One More Thingで登場したあの人

最後には「One More Thing」ということで、スティーブ・ジョブズの娘でLisaの名前の由来になったLisa Nicole Brennan-Jobsから「Happy Birsday Lisa!」とのメッセージが流れ、バースデーケーキも登場しバースデーパーティになりました。

▲Lisaの名前の由来となったLisaからもお祝いのメッセージが

あまりにも内容が濃過ぎてあっという間に時間が過ぎてしまいましたが、もう一つ驚いたことが。

Lisaの元開発チームの人で記念写真を撮るから壇上に来て欲しいとアナウンスされると、会場からなんと30人ほどの人が集まってきました。

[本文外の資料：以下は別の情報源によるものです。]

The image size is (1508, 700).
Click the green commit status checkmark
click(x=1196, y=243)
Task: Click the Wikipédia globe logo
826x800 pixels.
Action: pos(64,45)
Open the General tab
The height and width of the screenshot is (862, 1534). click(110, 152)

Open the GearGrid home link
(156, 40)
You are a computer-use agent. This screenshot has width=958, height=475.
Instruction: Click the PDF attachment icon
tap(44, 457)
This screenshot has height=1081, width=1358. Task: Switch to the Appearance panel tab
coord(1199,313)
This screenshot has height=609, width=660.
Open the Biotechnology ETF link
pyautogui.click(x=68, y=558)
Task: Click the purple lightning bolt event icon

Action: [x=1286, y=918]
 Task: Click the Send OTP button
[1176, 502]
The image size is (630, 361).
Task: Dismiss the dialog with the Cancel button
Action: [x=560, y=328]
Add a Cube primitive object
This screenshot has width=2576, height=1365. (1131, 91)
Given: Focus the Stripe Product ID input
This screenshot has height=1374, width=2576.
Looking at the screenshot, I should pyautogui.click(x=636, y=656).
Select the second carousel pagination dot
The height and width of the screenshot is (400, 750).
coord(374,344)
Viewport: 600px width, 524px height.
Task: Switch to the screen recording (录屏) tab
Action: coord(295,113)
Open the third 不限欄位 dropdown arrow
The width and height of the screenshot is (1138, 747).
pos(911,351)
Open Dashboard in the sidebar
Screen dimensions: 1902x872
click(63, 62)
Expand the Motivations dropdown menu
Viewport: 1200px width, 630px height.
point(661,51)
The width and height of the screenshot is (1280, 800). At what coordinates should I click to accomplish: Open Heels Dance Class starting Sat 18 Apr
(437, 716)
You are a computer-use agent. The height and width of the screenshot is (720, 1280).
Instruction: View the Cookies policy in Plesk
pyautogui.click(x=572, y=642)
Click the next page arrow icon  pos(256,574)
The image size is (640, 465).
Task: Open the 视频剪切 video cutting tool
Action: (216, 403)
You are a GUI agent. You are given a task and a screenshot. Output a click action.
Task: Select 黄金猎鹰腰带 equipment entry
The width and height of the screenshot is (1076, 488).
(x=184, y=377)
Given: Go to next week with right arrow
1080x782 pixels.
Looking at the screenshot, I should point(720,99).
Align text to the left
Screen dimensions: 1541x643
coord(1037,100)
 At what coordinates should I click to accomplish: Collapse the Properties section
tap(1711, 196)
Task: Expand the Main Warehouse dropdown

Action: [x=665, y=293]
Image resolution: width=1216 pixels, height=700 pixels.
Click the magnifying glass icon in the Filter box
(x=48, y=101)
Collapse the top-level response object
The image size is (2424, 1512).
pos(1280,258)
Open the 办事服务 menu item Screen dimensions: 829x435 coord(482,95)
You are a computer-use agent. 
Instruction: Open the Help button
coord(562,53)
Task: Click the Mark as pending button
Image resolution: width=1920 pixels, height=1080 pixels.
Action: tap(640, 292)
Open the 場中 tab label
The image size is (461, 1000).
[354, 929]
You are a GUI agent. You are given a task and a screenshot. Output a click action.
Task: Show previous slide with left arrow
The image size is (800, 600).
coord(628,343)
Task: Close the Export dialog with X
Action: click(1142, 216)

Lisaの実機をみるのも滅多にないことですが、その開発メンバーを一堂に見ることもまずあり得ないことですよね。なんだかとんでもないイベントに来てしまったと感じがします。その他にも同じ時代にAppleで働いていた人も多くいたようですので、関係者の人たちにとっては同窓会だったのかもしれません。

▲壇上に集まったLisa開発チームのメンバー

Lisaのプロトタイプも展示

なおこのイベントが始まる前には、Computer History Museumの会員限定のレセプションがあり、そこにはLisaのプロトタイプが展示されていました。LisaチームでモトローラのMC68000のチップを使うよう説得していたRich Pageというエンジニアのものだと解説されています。なんと貴重な収蔵品でしょうか。なお、Rich Pageは後にNeXT Computerのハードウェアを設計した人物だそうです(NeXTに勤務していた永沢和義さんによる情報感謝です)。

このプロトタイプは1980年時点のもので、当時はスタンドアロンではなく、Apple IIに接続して使うものだったとの説明が書かれていました。

▲レセプションで展示されていたLisaのプロトタイプ

▲Lisaのプロトタイプの解説

Webサイトで見つけて、気軽にでかけたイベントでしたが、コンピュータの歴史やシリコンバレーの文化について興味を持つきっかけとなりました。改めてComputer History Museumは偉大だと思います。